__Work order__
Make an exact copy of the records, leaving out the images.
Content starts
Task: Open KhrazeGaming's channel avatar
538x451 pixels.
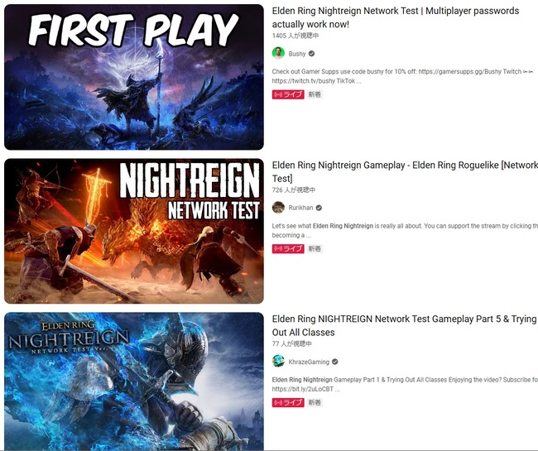Action: pos(278,362)
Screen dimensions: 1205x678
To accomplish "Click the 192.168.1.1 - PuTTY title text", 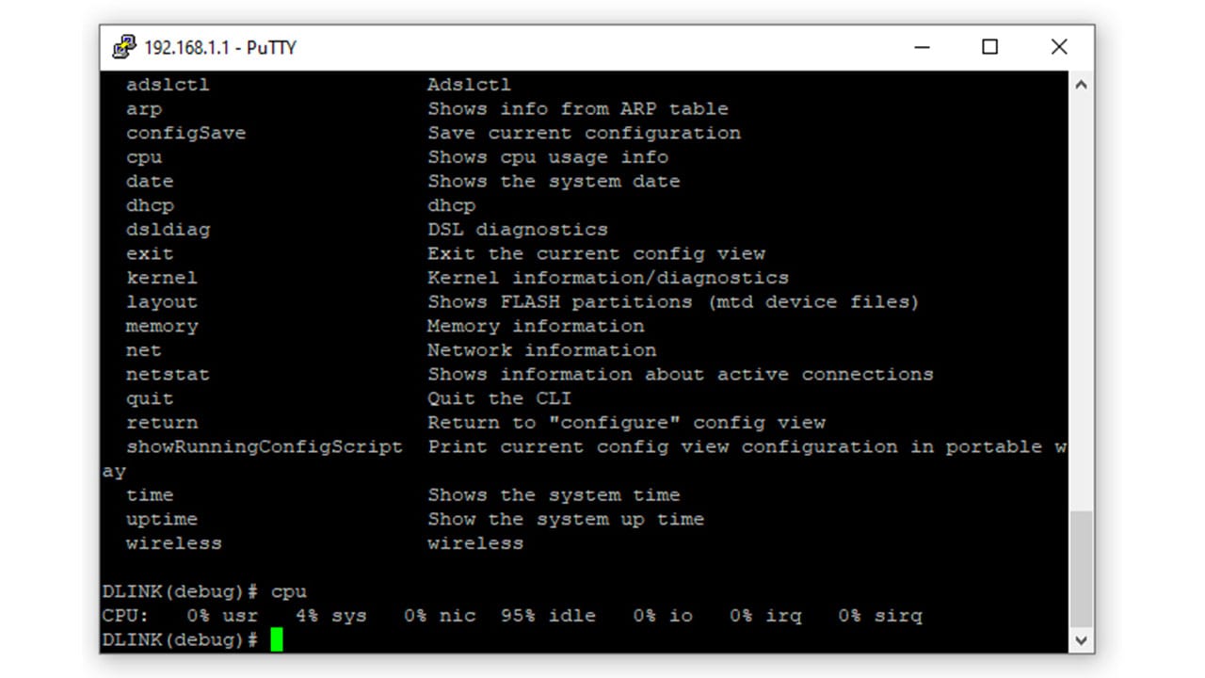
Content ends
__Task result__
Task: Open KhrazeGaming's channel avatar
538x451 pixels.
Action: pos(278,362)
Screen dimensions: 1205x678
To accomplish "Click the 192.168.1.1 - PuTTY title text", 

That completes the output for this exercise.